— WHAT YOU ARE ASKED TO DO —
Only these lines should appear, exactly: the one containing "Open block 10,487,530 link" and every line after it through the end of the material below.

— GIVEN ENTRIES —
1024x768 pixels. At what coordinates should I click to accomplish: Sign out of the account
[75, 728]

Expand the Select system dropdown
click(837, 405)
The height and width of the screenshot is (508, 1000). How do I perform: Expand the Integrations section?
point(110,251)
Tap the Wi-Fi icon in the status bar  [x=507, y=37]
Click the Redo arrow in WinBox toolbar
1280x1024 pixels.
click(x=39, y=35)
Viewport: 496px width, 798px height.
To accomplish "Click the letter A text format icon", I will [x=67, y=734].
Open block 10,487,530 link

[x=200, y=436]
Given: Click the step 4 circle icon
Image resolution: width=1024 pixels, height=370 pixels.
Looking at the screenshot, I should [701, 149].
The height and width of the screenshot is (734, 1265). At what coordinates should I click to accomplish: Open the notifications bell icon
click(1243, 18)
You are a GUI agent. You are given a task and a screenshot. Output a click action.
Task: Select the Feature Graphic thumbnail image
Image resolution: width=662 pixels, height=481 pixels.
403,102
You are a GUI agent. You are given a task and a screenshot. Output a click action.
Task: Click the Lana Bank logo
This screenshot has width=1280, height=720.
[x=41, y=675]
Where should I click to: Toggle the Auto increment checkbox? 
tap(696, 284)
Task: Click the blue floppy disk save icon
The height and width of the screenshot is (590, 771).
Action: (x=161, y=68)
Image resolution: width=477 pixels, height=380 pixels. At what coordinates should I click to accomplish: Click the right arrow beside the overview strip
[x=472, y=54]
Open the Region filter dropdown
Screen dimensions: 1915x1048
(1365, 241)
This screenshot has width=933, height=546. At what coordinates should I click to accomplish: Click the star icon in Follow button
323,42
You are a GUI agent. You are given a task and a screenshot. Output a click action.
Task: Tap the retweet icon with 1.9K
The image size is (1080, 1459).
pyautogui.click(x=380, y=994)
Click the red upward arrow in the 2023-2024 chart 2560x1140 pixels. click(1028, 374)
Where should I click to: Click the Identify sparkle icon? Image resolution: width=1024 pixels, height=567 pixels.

— SOLUTION BELOW —
Open block 10,487,530 link

[x=200, y=436]
Given: Click the step 4 circle icon
Image resolution: width=1024 pixels, height=370 pixels.
Looking at the screenshot, I should [701, 149].
The height and width of the screenshot is (734, 1265). At what coordinates should I click to accomplish: Open the notifications bell icon
click(1243, 18)
You are a GUI agent. You are given a task and a screenshot. Output a click action.
Task: Select the Feature Graphic thumbnail image
Image resolution: width=662 pixels, height=481 pixels.
403,102
You are a GUI agent. You are given a task and a screenshot. Output a click action.
Task: Click the Lana Bank logo
This screenshot has width=1280, height=720.
[x=41, y=675]
Where should I click to: Toggle the Auto increment checkbox? 
tap(696, 284)
Task: Click the blue floppy disk save icon
The height and width of the screenshot is (590, 771).
Action: (x=161, y=68)
Image resolution: width=477 pixels, height=380 pixels. At what coordinates should I click to accomplish: Click the right arrow beside the overview strip
[x=472, y=54]
Open the Region filter dropdown
Screen dimensions: 1915x1048
(1365, 241)
This screenshot has width=933, height=546. At what coordinates should I click to accomplish: Click the star icon in Follow button
323,42
You are a GUI agent. You are given a task and a screenshot. Output a click action.
Task: Tap the retweet icon with 1.9K
The image size is (1080, 1459).
pyautogui.click(x=380, y=994)
Click the red upward arrow in the 2023-2024 chart 2560x1140 pixels. click(1028, 374)
Where should I click to: Click the Identify sparkle icon? Image resolution: width=1024 pixels, height=567 pixels.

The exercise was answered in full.